*MATERIAL TO PROCESS:*
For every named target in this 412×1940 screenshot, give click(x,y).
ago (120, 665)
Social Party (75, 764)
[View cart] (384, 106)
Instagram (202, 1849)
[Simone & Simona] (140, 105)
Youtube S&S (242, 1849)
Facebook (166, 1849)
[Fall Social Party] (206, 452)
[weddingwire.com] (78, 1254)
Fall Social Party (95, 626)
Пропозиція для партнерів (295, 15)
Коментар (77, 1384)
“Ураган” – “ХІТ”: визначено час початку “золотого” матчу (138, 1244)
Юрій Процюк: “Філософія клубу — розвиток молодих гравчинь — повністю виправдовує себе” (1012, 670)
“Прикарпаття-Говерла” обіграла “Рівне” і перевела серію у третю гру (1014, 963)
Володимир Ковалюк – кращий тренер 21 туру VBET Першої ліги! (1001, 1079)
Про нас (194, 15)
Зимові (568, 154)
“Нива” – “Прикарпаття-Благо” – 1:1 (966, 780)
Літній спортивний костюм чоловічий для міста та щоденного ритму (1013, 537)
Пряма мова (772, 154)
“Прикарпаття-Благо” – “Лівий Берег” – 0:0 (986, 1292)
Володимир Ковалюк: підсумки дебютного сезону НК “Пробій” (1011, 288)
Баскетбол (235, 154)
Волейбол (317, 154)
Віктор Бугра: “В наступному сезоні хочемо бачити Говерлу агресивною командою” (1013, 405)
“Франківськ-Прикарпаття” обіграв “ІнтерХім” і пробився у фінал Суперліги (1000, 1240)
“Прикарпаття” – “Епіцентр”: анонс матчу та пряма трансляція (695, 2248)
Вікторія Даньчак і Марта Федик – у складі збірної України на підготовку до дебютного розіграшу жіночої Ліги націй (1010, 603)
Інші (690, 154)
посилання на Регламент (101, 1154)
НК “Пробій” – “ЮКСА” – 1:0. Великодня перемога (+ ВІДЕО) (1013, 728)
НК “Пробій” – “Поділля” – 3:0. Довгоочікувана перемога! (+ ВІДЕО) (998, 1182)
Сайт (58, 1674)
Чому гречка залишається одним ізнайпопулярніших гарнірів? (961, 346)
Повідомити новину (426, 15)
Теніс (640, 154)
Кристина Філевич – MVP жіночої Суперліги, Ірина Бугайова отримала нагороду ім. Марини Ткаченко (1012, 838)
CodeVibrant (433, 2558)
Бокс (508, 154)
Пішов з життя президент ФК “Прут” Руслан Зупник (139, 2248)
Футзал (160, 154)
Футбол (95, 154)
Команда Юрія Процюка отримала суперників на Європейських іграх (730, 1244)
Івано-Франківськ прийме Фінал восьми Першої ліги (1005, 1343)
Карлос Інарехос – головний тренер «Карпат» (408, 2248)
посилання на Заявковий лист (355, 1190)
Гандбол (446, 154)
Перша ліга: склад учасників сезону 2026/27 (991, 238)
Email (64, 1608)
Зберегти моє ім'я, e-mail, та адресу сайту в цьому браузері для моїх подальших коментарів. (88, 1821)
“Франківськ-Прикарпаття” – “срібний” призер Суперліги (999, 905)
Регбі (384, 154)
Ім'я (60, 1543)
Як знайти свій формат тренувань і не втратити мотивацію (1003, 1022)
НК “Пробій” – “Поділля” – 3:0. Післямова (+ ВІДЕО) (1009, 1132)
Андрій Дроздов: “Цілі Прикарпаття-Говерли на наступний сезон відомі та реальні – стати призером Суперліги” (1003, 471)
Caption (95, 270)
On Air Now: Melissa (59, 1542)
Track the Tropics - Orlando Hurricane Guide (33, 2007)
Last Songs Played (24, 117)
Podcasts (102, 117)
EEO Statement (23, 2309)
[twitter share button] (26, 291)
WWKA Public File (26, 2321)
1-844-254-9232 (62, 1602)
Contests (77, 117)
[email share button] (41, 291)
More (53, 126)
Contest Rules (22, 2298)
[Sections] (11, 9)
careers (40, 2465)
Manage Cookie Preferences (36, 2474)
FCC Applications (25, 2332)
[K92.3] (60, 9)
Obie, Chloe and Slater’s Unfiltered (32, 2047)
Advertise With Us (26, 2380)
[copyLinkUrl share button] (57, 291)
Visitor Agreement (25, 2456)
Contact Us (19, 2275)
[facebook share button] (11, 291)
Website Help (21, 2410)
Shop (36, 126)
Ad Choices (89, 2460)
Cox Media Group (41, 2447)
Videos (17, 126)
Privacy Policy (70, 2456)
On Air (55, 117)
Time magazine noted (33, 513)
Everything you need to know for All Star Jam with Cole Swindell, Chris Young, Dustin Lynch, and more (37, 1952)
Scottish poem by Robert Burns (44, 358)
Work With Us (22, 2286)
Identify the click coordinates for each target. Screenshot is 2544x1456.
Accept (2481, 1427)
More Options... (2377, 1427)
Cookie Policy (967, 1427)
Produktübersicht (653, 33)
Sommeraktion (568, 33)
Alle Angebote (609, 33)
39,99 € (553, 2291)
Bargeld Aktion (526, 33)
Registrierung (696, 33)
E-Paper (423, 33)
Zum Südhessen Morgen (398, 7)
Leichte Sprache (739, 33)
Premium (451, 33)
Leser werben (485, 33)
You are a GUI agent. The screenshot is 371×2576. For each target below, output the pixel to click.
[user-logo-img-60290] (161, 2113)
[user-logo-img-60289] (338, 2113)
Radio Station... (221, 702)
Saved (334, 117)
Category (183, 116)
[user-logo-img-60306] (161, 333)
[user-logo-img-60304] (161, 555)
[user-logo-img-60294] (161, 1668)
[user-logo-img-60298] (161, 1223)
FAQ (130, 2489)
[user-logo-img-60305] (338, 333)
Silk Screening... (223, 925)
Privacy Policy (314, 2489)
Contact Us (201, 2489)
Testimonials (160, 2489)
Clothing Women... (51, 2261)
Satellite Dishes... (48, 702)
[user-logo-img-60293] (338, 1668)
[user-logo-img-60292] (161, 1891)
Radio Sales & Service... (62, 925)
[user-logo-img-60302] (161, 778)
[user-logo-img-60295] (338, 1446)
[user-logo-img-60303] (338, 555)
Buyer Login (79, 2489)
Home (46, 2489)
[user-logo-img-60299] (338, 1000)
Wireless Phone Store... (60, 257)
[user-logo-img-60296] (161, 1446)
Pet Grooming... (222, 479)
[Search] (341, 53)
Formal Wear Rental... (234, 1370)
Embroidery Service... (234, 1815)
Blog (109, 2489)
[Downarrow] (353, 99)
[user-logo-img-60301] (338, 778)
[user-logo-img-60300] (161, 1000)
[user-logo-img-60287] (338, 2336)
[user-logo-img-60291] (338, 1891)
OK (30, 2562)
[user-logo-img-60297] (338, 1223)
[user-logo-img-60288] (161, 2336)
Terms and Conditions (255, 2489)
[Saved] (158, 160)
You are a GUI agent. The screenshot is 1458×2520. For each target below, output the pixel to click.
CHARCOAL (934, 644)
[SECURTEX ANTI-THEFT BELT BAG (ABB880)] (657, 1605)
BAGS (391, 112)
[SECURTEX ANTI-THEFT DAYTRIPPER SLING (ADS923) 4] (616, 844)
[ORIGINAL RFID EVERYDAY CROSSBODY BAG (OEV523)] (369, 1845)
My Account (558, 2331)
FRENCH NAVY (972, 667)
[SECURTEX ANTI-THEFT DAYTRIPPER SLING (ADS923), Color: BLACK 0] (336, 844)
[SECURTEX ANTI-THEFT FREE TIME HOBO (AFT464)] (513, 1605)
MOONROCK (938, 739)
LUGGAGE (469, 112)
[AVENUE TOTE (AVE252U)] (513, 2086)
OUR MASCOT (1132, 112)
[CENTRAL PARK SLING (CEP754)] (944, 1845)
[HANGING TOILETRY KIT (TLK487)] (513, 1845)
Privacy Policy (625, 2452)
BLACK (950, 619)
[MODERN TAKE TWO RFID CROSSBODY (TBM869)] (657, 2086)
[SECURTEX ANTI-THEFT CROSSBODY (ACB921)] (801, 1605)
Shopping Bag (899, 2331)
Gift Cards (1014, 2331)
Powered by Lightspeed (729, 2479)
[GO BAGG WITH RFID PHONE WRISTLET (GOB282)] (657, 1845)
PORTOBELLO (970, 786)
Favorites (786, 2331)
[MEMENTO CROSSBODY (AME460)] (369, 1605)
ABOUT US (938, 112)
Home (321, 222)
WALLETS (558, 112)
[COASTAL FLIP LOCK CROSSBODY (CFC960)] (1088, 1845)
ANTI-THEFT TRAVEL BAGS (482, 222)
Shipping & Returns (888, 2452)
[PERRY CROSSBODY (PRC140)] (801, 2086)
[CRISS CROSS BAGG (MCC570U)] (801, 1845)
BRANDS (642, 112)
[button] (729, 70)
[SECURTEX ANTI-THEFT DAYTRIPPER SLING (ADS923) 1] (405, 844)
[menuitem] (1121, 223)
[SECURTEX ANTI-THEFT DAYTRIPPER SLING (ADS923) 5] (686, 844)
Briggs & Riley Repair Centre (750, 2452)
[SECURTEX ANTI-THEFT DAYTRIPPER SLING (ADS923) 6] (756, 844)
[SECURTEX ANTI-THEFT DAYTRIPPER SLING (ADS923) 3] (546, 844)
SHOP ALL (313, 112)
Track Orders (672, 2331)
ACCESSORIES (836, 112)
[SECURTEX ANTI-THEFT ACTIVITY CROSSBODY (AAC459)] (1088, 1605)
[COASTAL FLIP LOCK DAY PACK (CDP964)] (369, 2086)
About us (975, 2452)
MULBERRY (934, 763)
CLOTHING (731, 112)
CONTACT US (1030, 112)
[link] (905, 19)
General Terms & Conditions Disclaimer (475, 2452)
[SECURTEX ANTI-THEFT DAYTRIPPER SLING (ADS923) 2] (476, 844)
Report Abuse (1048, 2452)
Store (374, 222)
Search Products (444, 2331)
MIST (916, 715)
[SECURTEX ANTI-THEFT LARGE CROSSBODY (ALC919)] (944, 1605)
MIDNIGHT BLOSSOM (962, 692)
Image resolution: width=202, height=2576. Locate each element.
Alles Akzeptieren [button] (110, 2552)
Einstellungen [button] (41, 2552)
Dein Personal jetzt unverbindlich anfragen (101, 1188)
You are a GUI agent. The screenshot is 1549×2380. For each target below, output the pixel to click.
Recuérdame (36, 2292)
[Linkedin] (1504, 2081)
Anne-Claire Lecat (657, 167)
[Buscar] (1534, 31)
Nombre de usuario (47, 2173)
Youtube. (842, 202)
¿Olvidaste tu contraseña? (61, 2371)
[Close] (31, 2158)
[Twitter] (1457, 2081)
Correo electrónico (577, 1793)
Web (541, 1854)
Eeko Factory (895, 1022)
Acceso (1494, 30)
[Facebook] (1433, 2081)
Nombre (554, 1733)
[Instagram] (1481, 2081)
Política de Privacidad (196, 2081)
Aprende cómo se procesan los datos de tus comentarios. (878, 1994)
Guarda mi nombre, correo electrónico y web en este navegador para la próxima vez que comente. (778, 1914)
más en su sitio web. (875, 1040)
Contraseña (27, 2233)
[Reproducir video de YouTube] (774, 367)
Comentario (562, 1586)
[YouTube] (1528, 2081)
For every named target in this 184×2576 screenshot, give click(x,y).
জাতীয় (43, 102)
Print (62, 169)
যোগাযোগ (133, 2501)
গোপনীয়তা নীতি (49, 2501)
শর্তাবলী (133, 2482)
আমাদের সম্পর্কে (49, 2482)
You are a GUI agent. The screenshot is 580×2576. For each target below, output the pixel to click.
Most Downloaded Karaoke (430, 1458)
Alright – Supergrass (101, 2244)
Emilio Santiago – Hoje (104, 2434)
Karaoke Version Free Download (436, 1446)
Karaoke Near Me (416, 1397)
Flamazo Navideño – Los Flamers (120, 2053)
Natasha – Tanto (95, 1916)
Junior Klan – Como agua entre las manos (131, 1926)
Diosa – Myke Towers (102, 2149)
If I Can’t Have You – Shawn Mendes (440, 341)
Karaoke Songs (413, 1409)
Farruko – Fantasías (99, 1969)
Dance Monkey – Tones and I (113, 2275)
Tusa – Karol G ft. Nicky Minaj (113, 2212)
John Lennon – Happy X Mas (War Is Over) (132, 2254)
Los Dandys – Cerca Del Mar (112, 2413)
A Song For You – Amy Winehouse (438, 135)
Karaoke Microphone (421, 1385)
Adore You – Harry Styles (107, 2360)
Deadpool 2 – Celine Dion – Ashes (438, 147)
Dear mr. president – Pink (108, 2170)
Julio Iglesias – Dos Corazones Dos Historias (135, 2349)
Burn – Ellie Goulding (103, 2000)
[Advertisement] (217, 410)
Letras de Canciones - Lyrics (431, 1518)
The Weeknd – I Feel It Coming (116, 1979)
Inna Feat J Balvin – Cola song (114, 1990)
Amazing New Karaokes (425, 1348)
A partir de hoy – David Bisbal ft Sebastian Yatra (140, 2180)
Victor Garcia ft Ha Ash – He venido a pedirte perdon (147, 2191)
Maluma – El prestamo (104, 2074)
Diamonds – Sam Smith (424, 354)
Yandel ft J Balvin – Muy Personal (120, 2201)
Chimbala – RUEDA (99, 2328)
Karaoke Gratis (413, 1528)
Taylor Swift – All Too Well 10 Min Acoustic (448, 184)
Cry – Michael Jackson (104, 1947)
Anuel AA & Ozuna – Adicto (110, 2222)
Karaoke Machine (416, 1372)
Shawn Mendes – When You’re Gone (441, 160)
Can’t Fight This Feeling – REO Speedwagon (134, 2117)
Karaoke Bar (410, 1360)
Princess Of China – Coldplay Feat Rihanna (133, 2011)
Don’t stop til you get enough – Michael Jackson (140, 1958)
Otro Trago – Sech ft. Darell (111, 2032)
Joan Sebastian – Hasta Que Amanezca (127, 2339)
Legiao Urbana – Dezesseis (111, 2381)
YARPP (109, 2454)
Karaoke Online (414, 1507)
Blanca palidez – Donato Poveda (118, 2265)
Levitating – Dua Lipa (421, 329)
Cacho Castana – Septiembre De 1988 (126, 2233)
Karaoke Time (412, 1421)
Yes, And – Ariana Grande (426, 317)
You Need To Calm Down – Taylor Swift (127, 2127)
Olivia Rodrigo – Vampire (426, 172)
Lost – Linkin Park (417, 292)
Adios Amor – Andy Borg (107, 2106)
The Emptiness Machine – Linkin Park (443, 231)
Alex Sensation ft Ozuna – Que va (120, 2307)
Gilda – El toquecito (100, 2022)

*WHAT THIS TASK INVOLVES:* Using the entries above, return exactly the lines from the line with "E-Paper (423, 33)" to the line with "Privacy Policy (314, 2489)", counting both of those lines.

*FINAL ANSWER:*
E-Paper (423, 33)
Zum Südhessen Morgen (398, 7)
Leichte Sprache (739, 33)
Premium (451, 33)
Leser werben (485, 33)
You are a GUI agent. The screenshot is 371×2576. For each target below, output the pixel to click.
[user-logo-img-60290] (161, 2113)
[user-logo-img-60289] (338, 2113)
Radio Station... (221, 702)
Saved (334, 117)
Category (183, 116)
[user-logo-img-60306] (161, 333)
[user-logo-img-60304] (161, 555)
[user-logo-img-60294] (161, 1668)
[user-logo-img-60298] (161, 1223)
FAQ (130, 2489)
[user-logo-img-60305] (338, 333)
Silk Screening... (223, 925)
Privacy Policy (314, 2489)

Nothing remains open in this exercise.